Gewiss gibt Freyer mit seiner Commedia dell’arte-Verortung einen stimmigen Hinweis auf die Zeit, in der die Geschichte spielt. Auch die oft unnatürliche Silbenbetonung der wenigen Worte, die Sciarrino mehr in Klangseufzer als in kantable Linien verwandelt, mag man als musikalischen Ankerpunkt für Freyers hochstilisierten, distanzierenden Ansatz identifizieren. Aber Stilisierung – das ist im eklatanten Kontrastspiel dieses Abend schwer zu verkennen – ist eben nicht gleich Stilisierung und hat vor allem unterschiedliche und durchaus maßgeblich Gründe. Denn das Wort zählt in „Luci mie traditrici“ nichts.

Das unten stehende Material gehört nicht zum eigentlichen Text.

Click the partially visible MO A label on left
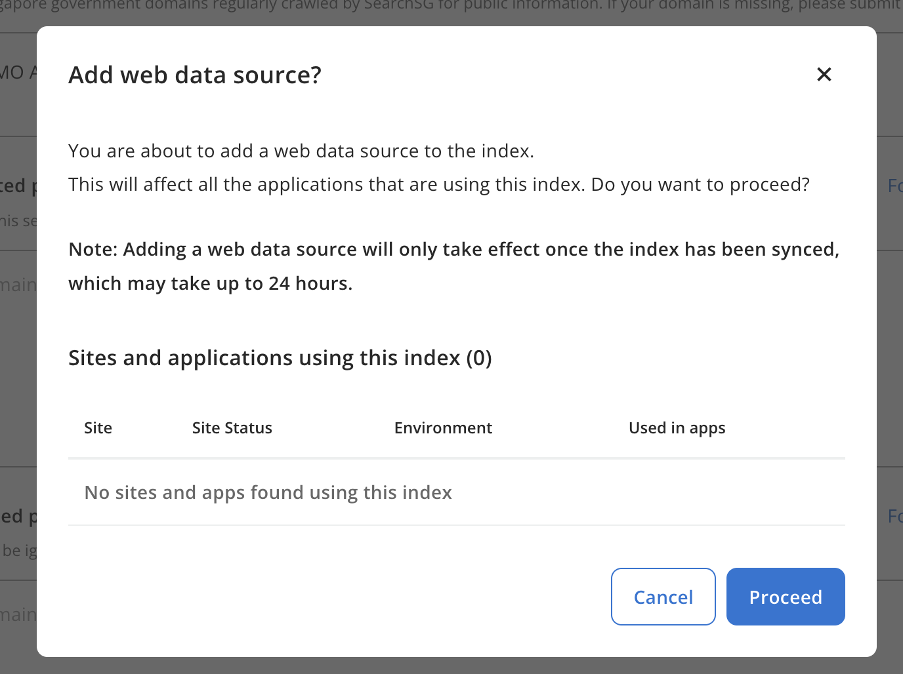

Das weiß man seit dem Moment, in dem Sciarrino die a capella gesungene Elegie des Renaissancekomponisten Claude Le Jeune zu Ende des Prologs mitten im gesungenen Wort abwürgt, sodass sie sich fortan nur noch wortlos in fortschreitenden instrumentalen Zersetzungsstadien Gehör verschaffen kann, um das innere Drama der Figuren, den Schmerz, die Schuld, das Ausgeliefertsein, klanglich erfahrbar zu machen, bis im letzten Intermezzo der Kulminationspunkt der melodischen Drainage erreicht und der Klang vollständig verkörperlicht ist: bei komaähnlicher Temporeduktion ist nun kaum mehr etwas zu hören, nur noch Vitalfunktionen: der Atem und ein dumpfes Klopfen wie ein flacher, dem Stillstand naher Herzschlag.
Um in diese klanglich hochintime, fragile Welt eintreten zu können, muss sie akustisch präsent sein. Doch genau dies verunmöglicht Freyers Raumgestaltung, die offensichtlich oberste Priorität im Konzept genießt: Die maskierten Musiker des Klangforum Wien (musikalische Leitung Emilio Pomàrico), die – ins Kellerloch hinter die Gazewand verbannt – diese Präsenz durch die akustischen Gegebenheiten natürlich nicht herstellen können, sind so unbalanciert verstärkt, dass nicht nur jede Plastizität der von fein differenzierten Geräuschklängen und Multiphonics getragenen Partitur verloren geht, sondern auch die zerbrechliche Aura dieser explizit leisen Musik zunichte gemacht wird. Ob diese Art der Verzerrung eine integrale Verfremdungsebene von Freyers Konzept ist, stehe dahin, jedenfalls geht damit die Chance, ein Stück atemberaubendster Musik als Theater zu erleben, zugunsten visuellen Overkills verloren.